The Barossa Gas Project is now 67 per cent complete with first gas expected in the third quarter of 2025. The pipeline that will deliver gas from the field to Darwin LNG is now 68 per cent complete and more than 50 per cent of the pipe has been laid. The first Barossa well has been completed and the second well is under way. Initial well flow rates are in line with expectations and carbon dioxide content is at the low end of the expected range. At full production rates, Barossa is expected to add 1.8 Mtpa to Santos’ expanding LNG portfolio.

Phase one of the Pikka Project is now over 40 per cent complete with first oil expected in the first half of 2026. The drilling program is progressing with the sixth well spudded in December. Two well flow backs have been completed and results are in line with prognosis. Construction of associated infrastructure is also progressing well. Pikka is a low carbon-intensity project that will be net-zero scope one and two emissions from first production.
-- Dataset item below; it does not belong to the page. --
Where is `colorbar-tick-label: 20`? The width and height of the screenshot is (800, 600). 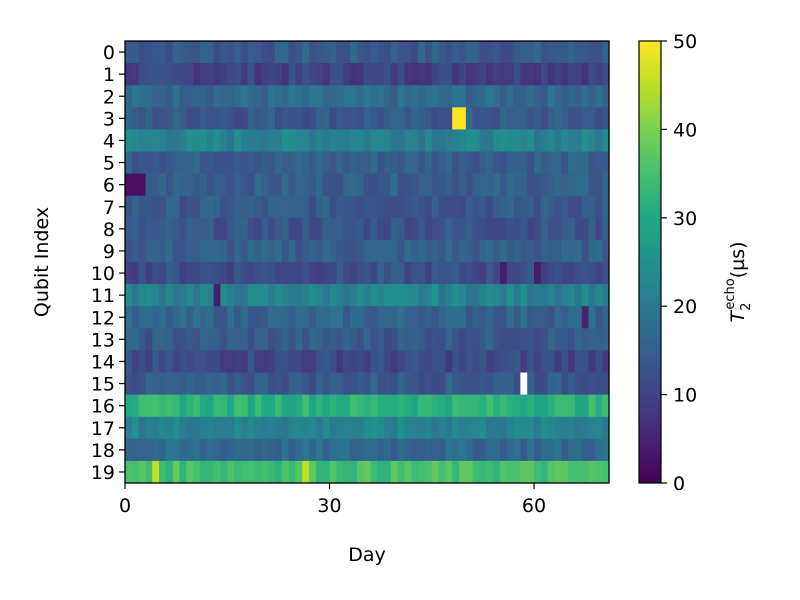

Phase one of the Moomba Carbon Capture and Storage (CCS) project remains on track for first injection mid-2024. Moomba CCS phase one will be one of the lowest-cost CCS projects in the world and will have capacity to store up to 1.7 million tonnes of carbon dioxide per year. This is equivalent to around 28 per cent of the total annual emissions reduction from Australia’s electricity sector[2] making Moomba CCS very significant in Australia’s journey to net-zero emissions.

“Our critical fuels are a necessary component in the energy security of Australia and Asia, and will be required to provide affordable and reliable energy whilst the world transitions to lower-carbon alternatives,” Mr Gallagher said.

Demand for our products remains strong. We are expanding our LNG portfolio by delivering on Barossa with first gas expected in the third quarter next year.  We are also progressing Papua LNG towards a final investment decision. First oil from Pikka is expected in the first half of 2026. These projects will transform Santos and provide long-term value for shareholders.

Santos today has also released its 2023 Sustainability and Climate Report, providing an update on the Company’s progress towards achieving our target of net-zero scope one and two emissions (equity share) by 2040.

“The 2023 Sustainability and Climate Report is the most detailed and comprehensive view of our energy transition activities in the Company’s history and provides shareholders with a clear picture of the work we are undertaking to achieve our net-zero emissions target by 2040,” Mr Gallagher said.

Guidance for 2024 remains unchanged.

Live webcast

A live webcast for analysts and investors will be held today at 11:00 AEDT.

To access the live webcast, register on Santos’ website at www.santos.com.

 

[1] EBITDAX (earnings before interest, tax, depreciation, depletion, exploration, evaluation and impairment, and underlying profit are non-IFRS measures that are presented to provide an understanding of the performance of Santos’ operations. Underlying profit excludes the impacts of costs associated with asset acquisitions, disposals and impairments, hedging as well as items that are subject to significant variability from one period to the next. The non-IFRS financial information is unaudited however the numbers have been extracted from the financial statements which have been subject to review by the auditor. A reconciliation between net profit after tax and underlying profit is provided in the Appendix of the 2023 full year results presentation released to ASX on 21 February 2024.